## REQUIRED WORK:
Please write out exactly the lines of the data below from the line holding "Given: Click the Default Network antenna icon" through the line holding "The width and", and leave out the rest.

## DATASET CONTENT:
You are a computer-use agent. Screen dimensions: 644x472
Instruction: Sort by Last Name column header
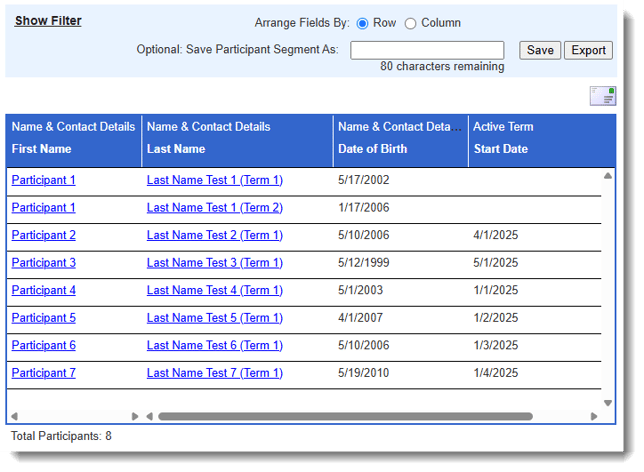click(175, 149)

...

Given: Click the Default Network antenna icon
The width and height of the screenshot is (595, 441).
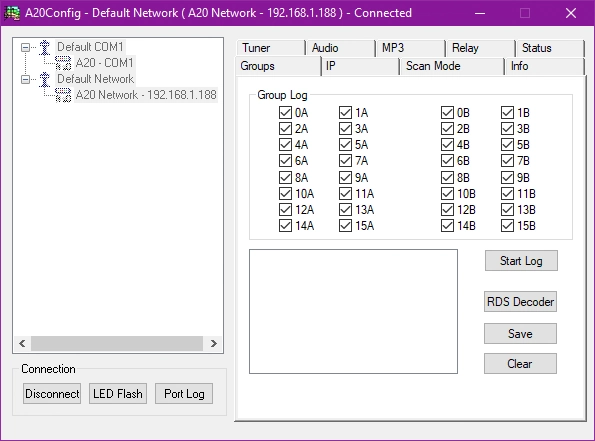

## ANSWER BOX:
Given: Click the Default Network antenna icon
The width and height of the screenshot is (595, 441).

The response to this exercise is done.